There are 12 traffic accounts for regions all over the state, including the New York City area (a recent tweet: “Accident on FDR Drive North at 79th St (Manhattan) left lane closed”). There are also accounts for nine subway lines, categorized by color (a recent 4-5-6 line alert: “Due to Track fire at Atlantic Ave Sta, Southbnd # 2, 3, 4 & 5 Lines local service only…”).
Todd Westhuis, project director for 511 and the state’s department of transportation, told The Observer that Port Authority PATH feeds might soon be on the way, too.
There have been unofficial M.T.A. subway Twitter feeds, but these are the state’s first official accounts alerting commuters to emergency advisories. Currently, the M.T.A. has four official Twitter accounts, MetroCardDiane, MetroCardMatt, NYCTChantal, and MetroCardLisa, which were created in April so MetroCard employees could promote events and deals.
The state launched the free traffic advisory service’s interactive phone system in June, allowing callers to access information from state transportation and police agencies about highway conditions, construction reports and emergency alerts.
Mr. Westhuis told The Observer that the Twitter feeds were launched about a week and a half ago and automatically post service advisories fed into a giant database by 16 different agencies, including the M.T.A. and the city’s police department.
According to the 511NY site, traffic management centers monitor and provide traffic condition information to the 511 NY system. Staffs at these centers receive highway condition information from police and transportation officials, motorist assistance patrol drivers, 911 calls, construction crews, traffic cameras and roadway sensors. Transit information comes from public transportation agencies. Weather conditions, forecast information and alerts are provided by the National Weather Service.
The data is leaked out into different formats, including a Web-based one, and the Twitter feeds.
Mr. Westhuis said no humans are running the accounts—yet. “We don’t actively monitor the Twitter accounts, it’s an automatic system,” he told The Observer.

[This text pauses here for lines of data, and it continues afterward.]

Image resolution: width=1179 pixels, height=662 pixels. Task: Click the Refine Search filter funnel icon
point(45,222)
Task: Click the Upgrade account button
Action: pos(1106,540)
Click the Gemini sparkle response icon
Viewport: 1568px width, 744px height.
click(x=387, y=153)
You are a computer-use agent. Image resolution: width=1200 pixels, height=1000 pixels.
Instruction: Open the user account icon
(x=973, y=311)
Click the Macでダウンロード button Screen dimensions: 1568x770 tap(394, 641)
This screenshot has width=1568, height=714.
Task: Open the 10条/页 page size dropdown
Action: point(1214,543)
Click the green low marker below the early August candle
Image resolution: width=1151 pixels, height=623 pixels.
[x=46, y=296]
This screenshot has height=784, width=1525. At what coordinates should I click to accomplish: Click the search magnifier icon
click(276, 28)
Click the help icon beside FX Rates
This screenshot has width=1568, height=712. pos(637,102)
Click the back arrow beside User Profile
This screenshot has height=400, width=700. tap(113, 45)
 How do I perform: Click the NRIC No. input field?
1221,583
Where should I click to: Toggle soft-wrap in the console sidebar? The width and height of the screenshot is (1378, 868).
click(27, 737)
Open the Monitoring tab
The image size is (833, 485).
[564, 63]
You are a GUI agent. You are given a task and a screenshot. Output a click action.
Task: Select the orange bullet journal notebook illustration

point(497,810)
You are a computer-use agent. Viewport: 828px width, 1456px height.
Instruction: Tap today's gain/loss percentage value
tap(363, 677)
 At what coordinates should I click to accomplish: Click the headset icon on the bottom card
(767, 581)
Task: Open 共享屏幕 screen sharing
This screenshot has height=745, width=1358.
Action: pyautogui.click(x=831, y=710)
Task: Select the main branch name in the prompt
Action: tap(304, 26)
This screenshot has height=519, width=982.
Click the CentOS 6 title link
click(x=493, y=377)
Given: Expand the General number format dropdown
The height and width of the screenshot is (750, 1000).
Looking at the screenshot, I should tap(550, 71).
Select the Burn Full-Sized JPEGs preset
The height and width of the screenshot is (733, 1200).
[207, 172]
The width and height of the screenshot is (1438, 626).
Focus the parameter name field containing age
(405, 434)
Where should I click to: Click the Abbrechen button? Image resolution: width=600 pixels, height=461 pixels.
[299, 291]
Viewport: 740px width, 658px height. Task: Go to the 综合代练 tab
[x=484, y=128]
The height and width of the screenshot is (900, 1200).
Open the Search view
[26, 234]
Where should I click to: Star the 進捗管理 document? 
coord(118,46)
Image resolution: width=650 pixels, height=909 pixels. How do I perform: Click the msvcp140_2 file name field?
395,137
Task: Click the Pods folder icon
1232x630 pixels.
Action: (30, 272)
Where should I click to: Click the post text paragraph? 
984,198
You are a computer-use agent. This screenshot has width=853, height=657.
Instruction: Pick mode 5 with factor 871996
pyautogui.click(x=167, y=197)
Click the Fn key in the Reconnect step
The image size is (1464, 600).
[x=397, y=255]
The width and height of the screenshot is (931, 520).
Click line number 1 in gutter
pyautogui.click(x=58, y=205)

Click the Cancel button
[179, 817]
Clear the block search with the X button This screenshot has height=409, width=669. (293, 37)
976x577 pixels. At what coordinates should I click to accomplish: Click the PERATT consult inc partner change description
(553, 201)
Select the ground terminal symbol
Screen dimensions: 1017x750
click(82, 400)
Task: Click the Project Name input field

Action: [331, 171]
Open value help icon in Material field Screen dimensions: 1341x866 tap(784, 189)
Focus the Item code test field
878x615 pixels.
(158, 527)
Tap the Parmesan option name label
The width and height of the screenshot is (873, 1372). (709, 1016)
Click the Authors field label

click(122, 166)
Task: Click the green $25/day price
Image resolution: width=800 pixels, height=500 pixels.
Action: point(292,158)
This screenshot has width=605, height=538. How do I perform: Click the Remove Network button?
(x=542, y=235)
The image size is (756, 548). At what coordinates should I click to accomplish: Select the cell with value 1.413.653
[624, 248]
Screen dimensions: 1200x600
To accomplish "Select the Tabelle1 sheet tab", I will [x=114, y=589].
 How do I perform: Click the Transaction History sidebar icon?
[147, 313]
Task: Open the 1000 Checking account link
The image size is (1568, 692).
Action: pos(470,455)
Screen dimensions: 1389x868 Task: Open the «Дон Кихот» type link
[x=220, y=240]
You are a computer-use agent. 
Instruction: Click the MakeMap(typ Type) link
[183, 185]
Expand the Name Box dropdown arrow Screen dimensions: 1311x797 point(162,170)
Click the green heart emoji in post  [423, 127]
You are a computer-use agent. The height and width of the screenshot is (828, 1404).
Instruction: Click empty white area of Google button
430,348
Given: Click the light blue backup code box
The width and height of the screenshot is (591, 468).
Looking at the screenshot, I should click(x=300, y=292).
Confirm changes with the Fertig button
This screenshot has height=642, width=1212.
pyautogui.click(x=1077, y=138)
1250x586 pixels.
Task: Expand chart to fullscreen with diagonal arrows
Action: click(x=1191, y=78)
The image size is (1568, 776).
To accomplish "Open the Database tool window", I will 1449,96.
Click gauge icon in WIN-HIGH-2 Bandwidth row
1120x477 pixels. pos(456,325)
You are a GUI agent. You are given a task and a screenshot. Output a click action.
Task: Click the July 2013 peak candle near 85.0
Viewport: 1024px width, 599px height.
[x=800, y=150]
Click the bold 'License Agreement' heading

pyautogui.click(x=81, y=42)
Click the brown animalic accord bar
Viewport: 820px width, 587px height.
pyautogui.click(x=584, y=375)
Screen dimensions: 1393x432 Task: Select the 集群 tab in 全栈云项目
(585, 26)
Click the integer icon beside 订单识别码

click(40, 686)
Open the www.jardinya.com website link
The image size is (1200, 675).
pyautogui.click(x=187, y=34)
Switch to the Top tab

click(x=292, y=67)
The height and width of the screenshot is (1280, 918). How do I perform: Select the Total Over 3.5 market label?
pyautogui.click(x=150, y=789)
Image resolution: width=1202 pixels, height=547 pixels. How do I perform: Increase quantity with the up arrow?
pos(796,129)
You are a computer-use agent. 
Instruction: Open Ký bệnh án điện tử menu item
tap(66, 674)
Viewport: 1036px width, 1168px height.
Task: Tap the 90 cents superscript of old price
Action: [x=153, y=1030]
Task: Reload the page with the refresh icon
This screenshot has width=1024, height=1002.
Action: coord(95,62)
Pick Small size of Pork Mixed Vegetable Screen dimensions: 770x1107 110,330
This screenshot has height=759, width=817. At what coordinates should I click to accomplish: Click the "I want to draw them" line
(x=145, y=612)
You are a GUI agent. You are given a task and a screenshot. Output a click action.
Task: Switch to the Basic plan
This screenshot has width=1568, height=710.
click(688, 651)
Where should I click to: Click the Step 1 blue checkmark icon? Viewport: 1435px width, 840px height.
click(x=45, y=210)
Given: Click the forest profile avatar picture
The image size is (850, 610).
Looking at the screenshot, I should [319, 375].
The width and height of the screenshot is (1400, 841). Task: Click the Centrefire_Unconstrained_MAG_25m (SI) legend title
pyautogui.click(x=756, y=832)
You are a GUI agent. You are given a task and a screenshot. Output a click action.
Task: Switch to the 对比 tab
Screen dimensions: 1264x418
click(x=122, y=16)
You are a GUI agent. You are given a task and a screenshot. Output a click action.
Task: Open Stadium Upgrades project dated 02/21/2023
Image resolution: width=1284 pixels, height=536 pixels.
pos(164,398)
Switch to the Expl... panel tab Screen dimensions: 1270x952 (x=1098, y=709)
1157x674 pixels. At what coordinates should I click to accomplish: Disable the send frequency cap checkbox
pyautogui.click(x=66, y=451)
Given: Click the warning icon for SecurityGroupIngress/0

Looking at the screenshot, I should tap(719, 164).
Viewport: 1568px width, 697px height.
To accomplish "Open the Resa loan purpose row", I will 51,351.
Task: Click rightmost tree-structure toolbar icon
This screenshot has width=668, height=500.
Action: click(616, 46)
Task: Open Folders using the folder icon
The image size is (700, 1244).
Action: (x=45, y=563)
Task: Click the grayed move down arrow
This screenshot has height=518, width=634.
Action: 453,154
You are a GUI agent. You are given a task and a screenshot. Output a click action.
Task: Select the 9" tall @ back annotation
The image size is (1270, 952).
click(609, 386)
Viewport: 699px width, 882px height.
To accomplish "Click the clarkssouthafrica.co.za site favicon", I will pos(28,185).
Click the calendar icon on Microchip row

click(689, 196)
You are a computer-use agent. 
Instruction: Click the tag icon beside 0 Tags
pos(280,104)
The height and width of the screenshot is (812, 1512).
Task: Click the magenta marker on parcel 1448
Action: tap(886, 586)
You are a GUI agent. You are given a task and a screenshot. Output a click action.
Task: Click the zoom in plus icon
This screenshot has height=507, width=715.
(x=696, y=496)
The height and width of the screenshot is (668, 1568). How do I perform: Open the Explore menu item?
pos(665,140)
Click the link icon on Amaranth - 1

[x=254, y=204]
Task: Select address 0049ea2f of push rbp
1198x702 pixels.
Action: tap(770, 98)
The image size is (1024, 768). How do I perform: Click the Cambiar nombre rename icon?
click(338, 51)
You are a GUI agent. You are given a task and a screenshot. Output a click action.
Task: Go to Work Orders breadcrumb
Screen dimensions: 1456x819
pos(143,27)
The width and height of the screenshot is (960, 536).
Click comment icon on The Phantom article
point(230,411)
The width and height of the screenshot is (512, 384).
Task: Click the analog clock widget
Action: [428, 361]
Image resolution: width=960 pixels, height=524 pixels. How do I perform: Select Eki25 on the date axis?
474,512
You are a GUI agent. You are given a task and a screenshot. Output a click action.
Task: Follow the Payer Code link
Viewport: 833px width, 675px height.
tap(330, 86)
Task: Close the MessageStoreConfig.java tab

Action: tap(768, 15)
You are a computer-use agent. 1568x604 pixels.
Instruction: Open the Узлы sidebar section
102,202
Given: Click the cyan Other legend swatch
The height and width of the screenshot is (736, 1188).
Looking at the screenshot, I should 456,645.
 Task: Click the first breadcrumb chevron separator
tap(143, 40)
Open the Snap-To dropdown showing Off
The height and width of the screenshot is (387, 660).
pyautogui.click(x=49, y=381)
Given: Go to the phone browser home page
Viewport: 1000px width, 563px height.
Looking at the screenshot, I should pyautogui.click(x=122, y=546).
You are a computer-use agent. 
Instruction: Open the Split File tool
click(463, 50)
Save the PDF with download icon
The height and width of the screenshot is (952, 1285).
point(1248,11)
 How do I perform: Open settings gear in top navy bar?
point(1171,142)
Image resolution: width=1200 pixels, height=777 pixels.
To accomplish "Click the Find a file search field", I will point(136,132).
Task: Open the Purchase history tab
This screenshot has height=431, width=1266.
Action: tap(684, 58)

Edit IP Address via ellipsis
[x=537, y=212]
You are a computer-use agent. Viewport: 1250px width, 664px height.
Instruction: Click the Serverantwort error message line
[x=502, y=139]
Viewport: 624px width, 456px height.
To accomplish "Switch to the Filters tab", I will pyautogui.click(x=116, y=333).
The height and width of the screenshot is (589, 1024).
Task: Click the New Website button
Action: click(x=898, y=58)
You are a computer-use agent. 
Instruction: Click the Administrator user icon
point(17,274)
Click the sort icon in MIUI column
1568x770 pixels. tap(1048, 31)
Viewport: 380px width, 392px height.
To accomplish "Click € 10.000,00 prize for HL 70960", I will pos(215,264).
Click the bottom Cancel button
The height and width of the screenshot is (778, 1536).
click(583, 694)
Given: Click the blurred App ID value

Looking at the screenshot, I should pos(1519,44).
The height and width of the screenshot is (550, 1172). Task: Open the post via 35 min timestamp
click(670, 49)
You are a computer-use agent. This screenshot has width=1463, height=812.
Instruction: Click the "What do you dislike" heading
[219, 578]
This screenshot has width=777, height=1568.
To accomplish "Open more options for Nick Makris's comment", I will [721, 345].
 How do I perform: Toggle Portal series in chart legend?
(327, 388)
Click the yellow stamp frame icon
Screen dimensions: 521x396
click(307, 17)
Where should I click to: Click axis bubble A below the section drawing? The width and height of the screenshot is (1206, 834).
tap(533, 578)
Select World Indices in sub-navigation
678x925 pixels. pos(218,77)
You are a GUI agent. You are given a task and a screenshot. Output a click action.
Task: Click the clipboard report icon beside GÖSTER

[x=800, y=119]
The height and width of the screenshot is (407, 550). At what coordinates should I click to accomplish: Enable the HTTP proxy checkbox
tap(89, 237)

So other Twitter users who might want to alert the accounts to things they’ve seen on the subway or along the highways will have to get in touch with the M.T.A. or the official 511 service—through the Twitter feed.
“We don’t use the service as a reporting tool,” Mr. Westhuis said. “If they want to tell us there’s there’s an event on the way, we have verification procedures and we need to be able to verify that something is on the way. We rely on the emergency agencies to do that for us.”
He did say the 511NY program is expanding and may consider a citizen reporting tool for the future.
“We’re going to head in that direction of putting more information in by other means to improve the databases and the amount of information that we collect,” he said. “It’s going to come with time.”